# Wholemeal Lasagne



## lucy123 (Apr 28, 2011)

Does anyone know where you can buy wholemeal lasagne? I have a low GI lasagne recipe that requires it to be wholemeal?


Also has anyone heard of white kidney beans? Do you know who sells  them?


----------



## AlisonM (Apr 28, 2011)

My local healh food shop has both. If there's one near you, then I'd try there first.


----------



## FM001 (Apr 28, 2011)

Should be able to get wholemeal lasagna sheets in most high street supermarkets, failing that try your local health shop as Alison suggests.


----------



## lucy123 (Apr 29, 2011)

toby said:


> Should be able to get wholemeal lasagna sheets in most high street supermarkets, failing that try your local health shop as Alison suggests.



I have tried Sainsburys, Asda and Tesco Toby but can't find lasagne sheets - just pasta. Looks like a trip to town to get it. Thanks for responses.


----------



## AileenCJ (Apr 29, 2011)

lucy123 said:


> I have tried Sainsburys, Asda and Tesco Toby but can't find lasagne sheets - just pasta. Looks like a trip to town to get it. Thanks for responses.
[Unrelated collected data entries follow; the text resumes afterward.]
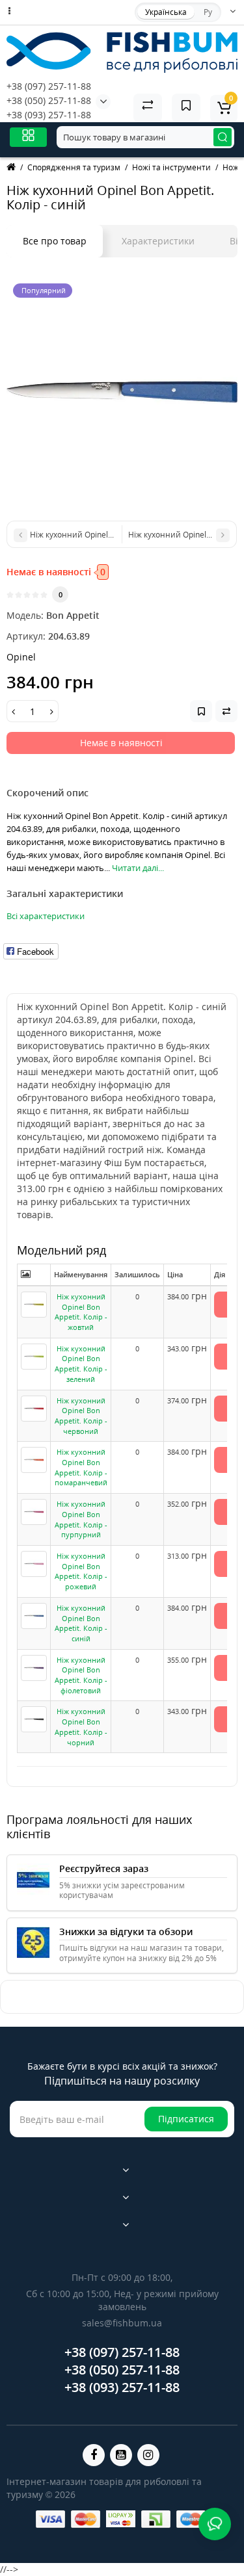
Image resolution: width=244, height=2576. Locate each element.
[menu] (28, 136)
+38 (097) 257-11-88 (49, 86)
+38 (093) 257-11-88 (49, 115)
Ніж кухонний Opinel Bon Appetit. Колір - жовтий (81, 1312)
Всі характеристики (46, 916)
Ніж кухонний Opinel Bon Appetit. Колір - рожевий (81, 1571)
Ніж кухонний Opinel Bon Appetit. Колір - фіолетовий (81, 1675)
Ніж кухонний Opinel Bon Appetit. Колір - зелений (81, 1364)
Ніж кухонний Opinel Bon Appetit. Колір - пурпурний (81, 1519)
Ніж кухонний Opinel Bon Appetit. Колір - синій (81, 1623)
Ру (208, 12)
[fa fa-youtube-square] (121, 2455)
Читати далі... (138, 868)
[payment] (50, 2519)
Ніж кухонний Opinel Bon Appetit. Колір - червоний (81, 1416)
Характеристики (158, 241)
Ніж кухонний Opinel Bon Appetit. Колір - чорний (81, 1726)
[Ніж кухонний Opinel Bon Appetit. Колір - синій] (122, 392)
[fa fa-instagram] (148, 2455)
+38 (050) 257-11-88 (49, 100)
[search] (222, 137)
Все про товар (55, 241)
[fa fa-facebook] (94, 2455)
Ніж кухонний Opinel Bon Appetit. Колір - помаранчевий (81, 1467)
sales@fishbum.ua (122, 2323)
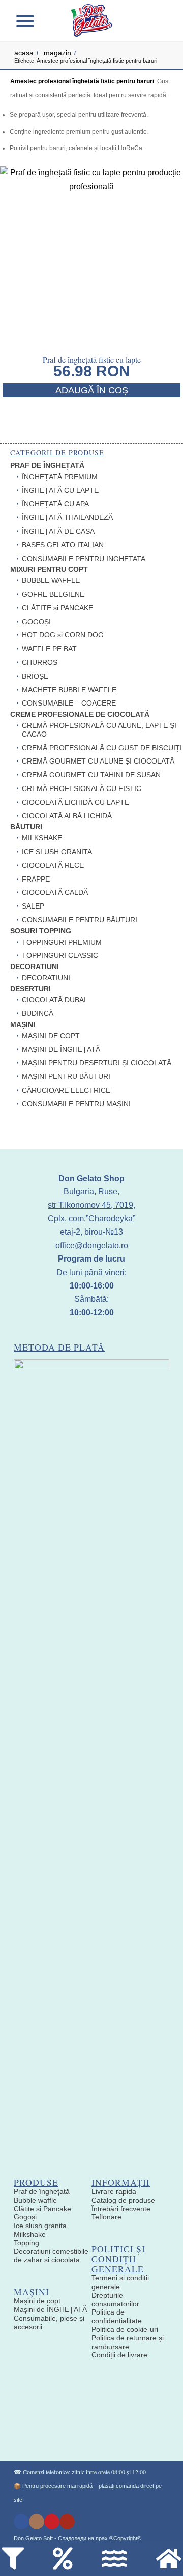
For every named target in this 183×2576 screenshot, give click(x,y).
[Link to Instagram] (36, 2521)
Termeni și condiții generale (120, 2282)
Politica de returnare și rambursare (128, 2342)
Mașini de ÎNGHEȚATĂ (50, 2309)
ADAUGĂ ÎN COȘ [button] (91, 390)
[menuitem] (44, 20)
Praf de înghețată (42, 2191)
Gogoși (25, 2217)
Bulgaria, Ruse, (91, 1191)
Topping (26, 2243)
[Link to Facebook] (21, 2521)
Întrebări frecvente (121, 2209)
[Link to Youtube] (67, 2521)
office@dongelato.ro (91, 1245)
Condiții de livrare (119, 2355)
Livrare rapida (114, 2191)
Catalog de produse (123, 2200)
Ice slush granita (40, 2225)
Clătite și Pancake (42, 2209)
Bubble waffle (35, 2200)
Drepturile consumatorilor (115, 2299)
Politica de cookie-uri (125, 2329)
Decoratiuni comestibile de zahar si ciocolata (51, 2255)
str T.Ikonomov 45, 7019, (91, 1205)
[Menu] (28, 20)
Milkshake (30, 2234)
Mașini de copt (37, 2301)
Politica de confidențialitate (117, 2316)
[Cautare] (44, 20)
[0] (156, 20)
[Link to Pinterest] (51, 2521)
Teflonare (106, 2217)
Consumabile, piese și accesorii (49, 2322)
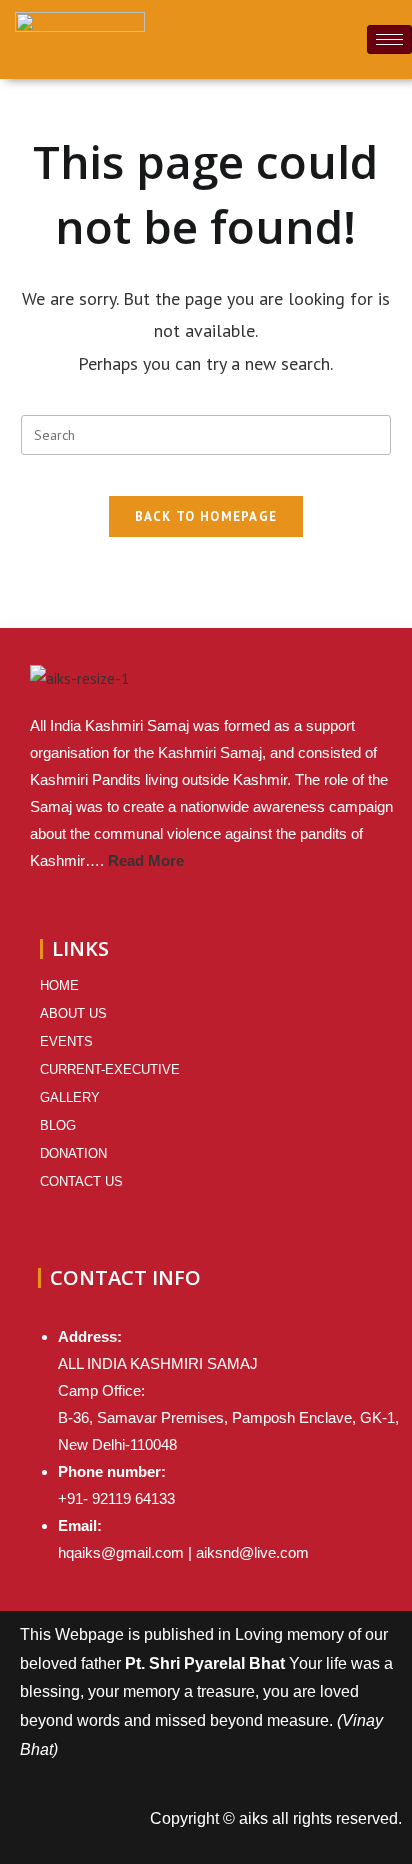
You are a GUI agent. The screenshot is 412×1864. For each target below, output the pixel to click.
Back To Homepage (206, 516)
I find my asda store places the sheets right at the end of an aisle, right hand side. If that helps,


----------



## lucy123 (Apr 29, 2011)

AileenCJ said:


> I find my asda store places the sheets right at the end of an aisle, right hand side. If that helps,



Thanks Aileen,

I can find lasagne sheets - its the wholemeal variety I can't find in supermarkets. I will try the health shops though


----------



## Vicsetter (May 1, 2011)

Why don't you make them yourself.  The machine is cheap enough and it doesn't take very long.  Failing that a google search brings up lots of suppliers on-line.


----------



## FM001 (May 1, 2011)

I was asking my wife where she purchases our wholemeal lasagna from and was told its from Morrisons, hope you have one close to you.


----------



## lucy123 (May 1, 2011)

I don't really Toby - would be a special trip - but thank you for checking it out for me. I have jsut looked at the recipe and the number of sheets is minimal - so tempted to use normal lasagne sheets and hope for the best.

It really is a shame though that all the big supermarkets don't stock it.

Vicsetter - I wouild buy my own but if I bought one more gadget for my kitchen I think my hubby would scream!! Ha Ha


----------